*Texte cité*.
┌──

Négocier sa peine : enquête au cœur des négociations de plaidoyers de culpabilité

Par Chloé Leclerc et Elsa Euvrard
Presses de l’Université du Québec, Québec. 2023. 136 p.

« Although countless philosophers of law have devoted their careers to formulating principles of justice that protect persons accused of crime, few appear concerned about how the prevalence of plea bargaining blunts the impact of their principles in the real world[1]. »

– D. Husak

Dans Négocier sa peine, les professeures Chloé Leclerc (Université de Montréal) et Elsa Euvrard (Université Laval) font œuvre utile en braquant les projecteurs sur un domaine du droit pénal dont l’importance est paradoxalement inversement proportionnelle à l’attention qu’il reçoit : la négociation de plaidoyer. Alors que presque tous les yeux sont rivés sur la dynamique contradictoire et publique du procès, Leclerc et Euvrard rappellent que pas moins de 90 % des condamnations criminelles au Canada résultent d’un plaidoyer de culpabilité[2]. Dans la vaste majorité des cas, ces plaidoyers sont obtenus à la suite de discussions informelles qui se tiennent à l’abri des regards et qui ont beaucoup plus en commun avec le marchandage – d’où le nom anglais fort évocateur de plea barganing – qu’avec la recherche encadrée de la vérité qui caractérise le procès.

La négociation de plaidoyer se caractérise généralement par une ou plusieurs rencontres entre l’avocat de la défense et le procureur de la Couronne où se trouvent discutés, en l’absence de l’accusé, les avantages potentiels que ce dernier pourrait obtenir en échange d’un plaidoyer de culpabilité, c’est-à-dire d’un renoncement à la possibilité même de faire valoir son innocence. Même si la négociation peut parfois porter sur des aspects comme le retrait de chefs d’accusation ou la période d’inadmissibilité à la libération conditionnelle, il demeure que c’est la peine qui se trouve le plus souvent au cœur des discussions, que ce soit dans le but d’en limiter la durée ou d’en modifier la forme (peine d’emprisonnement ferme, continu ou discontinu, avec sursis, probation, amende, etc.). D’où le titre du livre de Leclerc et Euvrard, qui identifie d’emblée l’objet de prédilection de la négociation de plaidoyer et le rôle décisif que cette dernière joue dans la détermination de la peine.

Dans un premier chapitre consacré au cadre juridique qui régit la détermination de la peine au Canada, les autrices rappellent à quel point la négociation de plaidoyer a pour effet de limiter le pouvoir discrétionnaire normalement dévolu aux juges en matière de peine : il est en effet bien établi que les ententes entre la défense et la poursuite doivent « être acceptées dans la très forte majorité des cas[3] », et ce, même lorsque la peine peut paraître exagérément clémente au juge. Dans l’arrêt Anthony-Cook[4], rendu en 2016, la Cour suprême du Canada a statué qu’une recommandation conjointe ne peut être refusée que lorsque la peine qui en découle « serait susceptible de déconsidérer l’administration de la justice, ou serait par ailleurs contraire à l’intérêt public[5] », critère très exigeant qui nécessite de tenir compte de « l’importance de favoriser la certitude dans les discussions en vue d’un règlement[6]. » Leclerc et Euvrard soulignent avec justesse que, depuis cet arrêt, le risque d’appel plus élevé auquel s’exposent les juges qui refusent d’entériner une suggestion commune a pu avoir pour effet de les dissuader davantage de s’opposer aux peines résultant d’une négociation de plaidoyer[7]. Même avant Anthony-Cook, cela dit, la déférence due aux ententes communes était déjà bien implantée.

└──

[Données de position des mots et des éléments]
┌──

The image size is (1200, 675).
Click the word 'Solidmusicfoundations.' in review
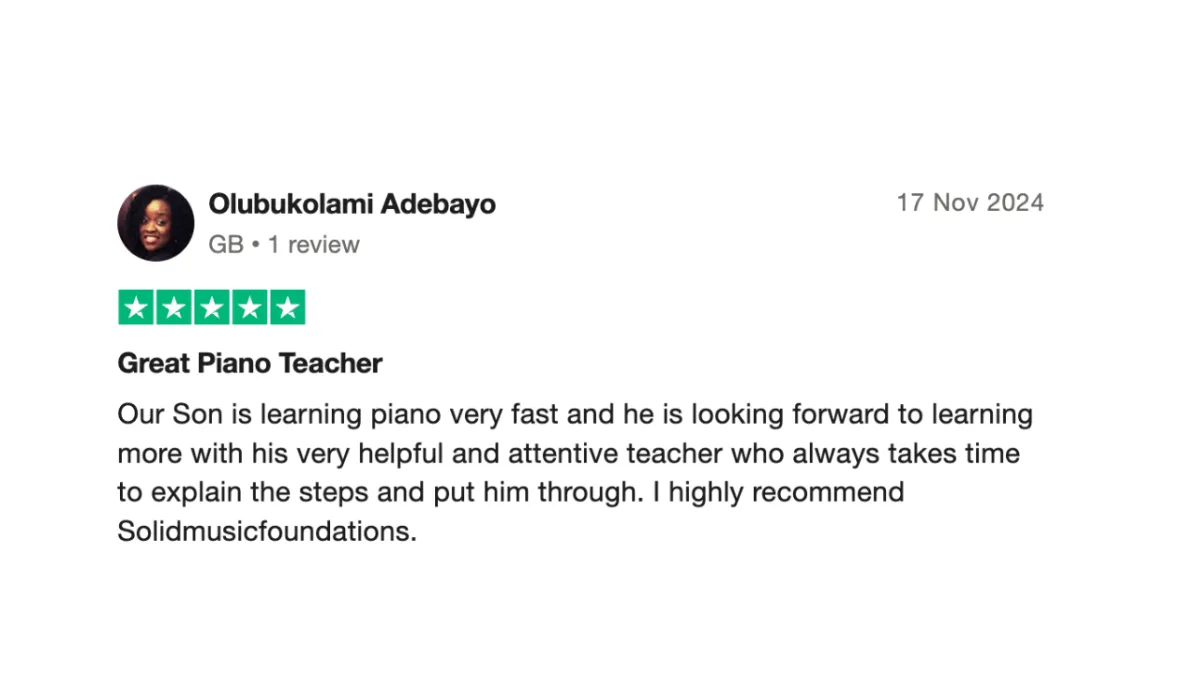(x=267, y=532)
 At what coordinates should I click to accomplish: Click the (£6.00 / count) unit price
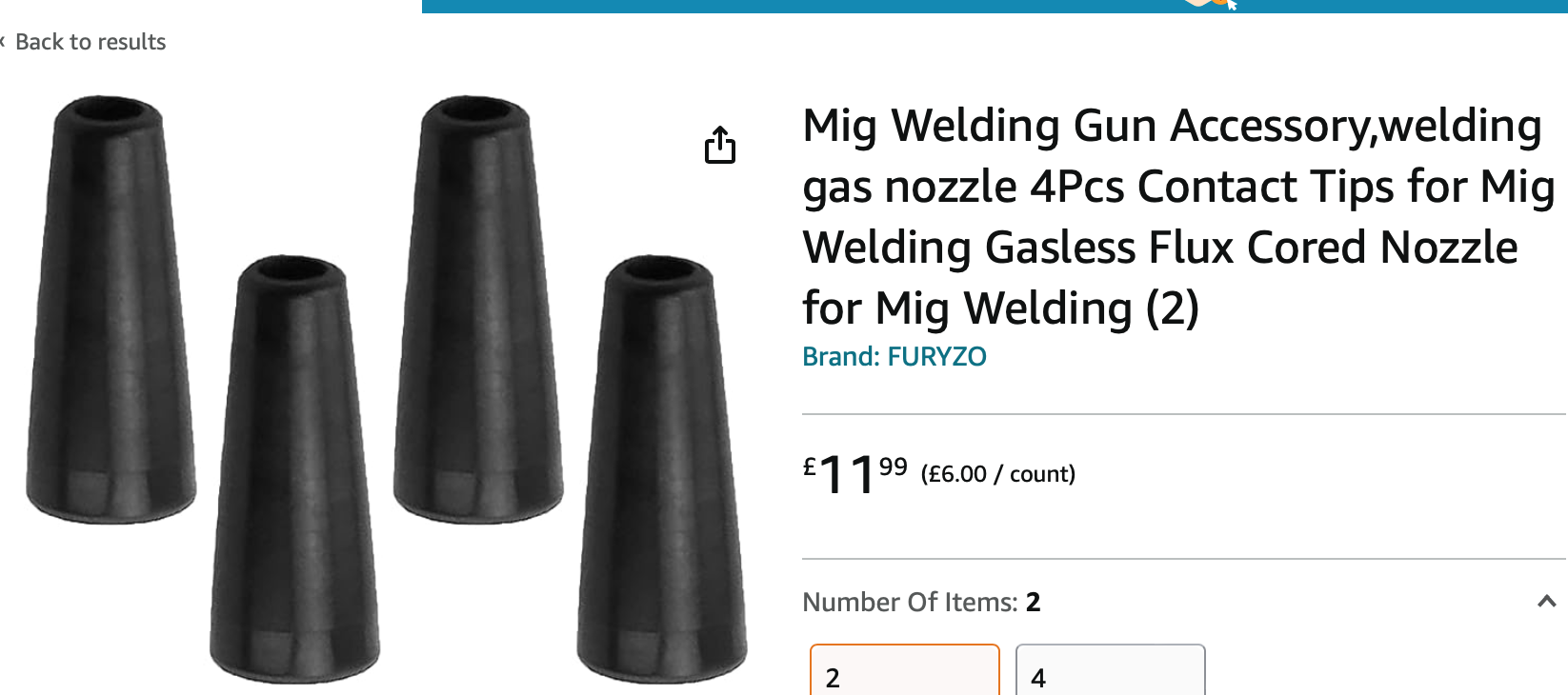pyautogui.click(x=997, y=474)
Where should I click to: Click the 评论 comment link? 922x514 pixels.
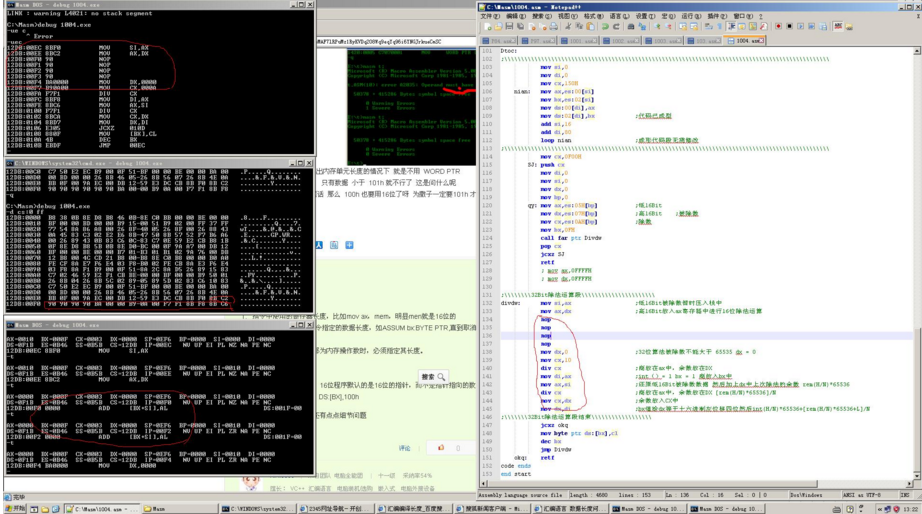(405, 448)
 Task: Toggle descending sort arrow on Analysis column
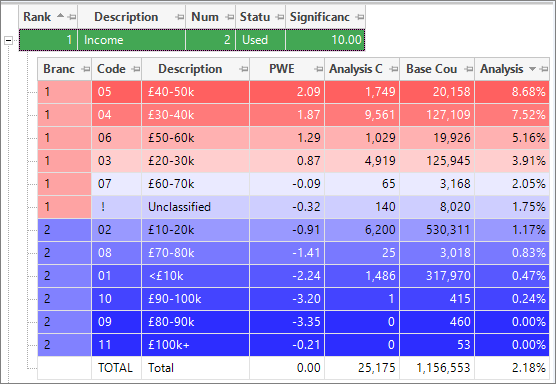(532, 69)
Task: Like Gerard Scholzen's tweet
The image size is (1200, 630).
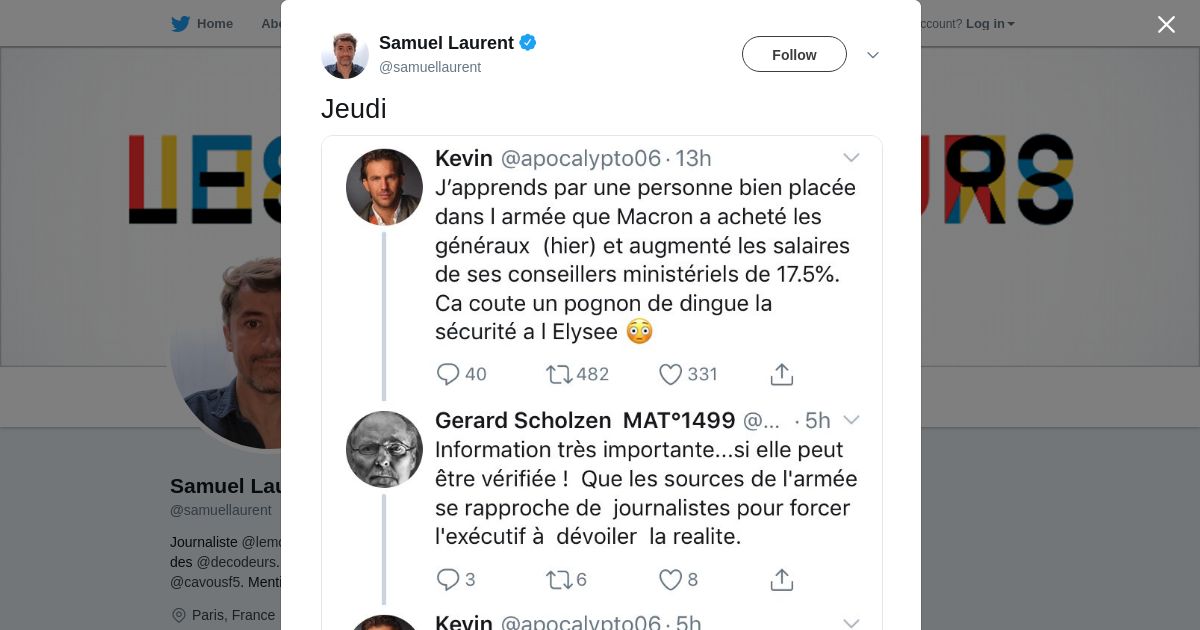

└──

*Court exercice 1*. D'après le texte cité, sur quoi la négociation de plaidoyer peut-elle porter ? Énumérez tous les points mentionnés.
*Court exercice 2*. Recopiez fidèlement le passage du texte cité qui va de « Dans Négocier sa » à « caractérise le procès. », ces deux segments compris.

*Résultat 1*.
- Le retrait de chefs d'accusation
- La période d'inadmissibilité à la libération conditionnelle
- La peine

*Résultat 2*.
Dans Négocier sa peine, les professeures Chloé Leclerc (Université de Montréal) et Elsa Euvrard (Université Laval) font œuvre utile en braquant les projecteurs sur un domaine du droit pénal dont l’importance est paradoxalement inversement proportionnelle à l’attention qu’il reçoit : la négociation de plaidoyer. Alors que presque tous les yeux sont rivés sur la dynamique contradictoire et publique du procès, Leclerc et Euvrard rappellent que pas moins de 90 % des condamnations criminelles au Canada résultent d’un plaidoyer de culpabilité[2]. Dans la vaste majorité des cas, ces plaidoyers sont obtenus à la suite de discussions informelles qui se tiennent à l’abri des regards et qui ont beaucoup plus en commun avec le marchandage – d’où le nom anglais fort évocateur de plea barganing – qu’avec la recherche encadrée de la vérité qui caractérise le procès.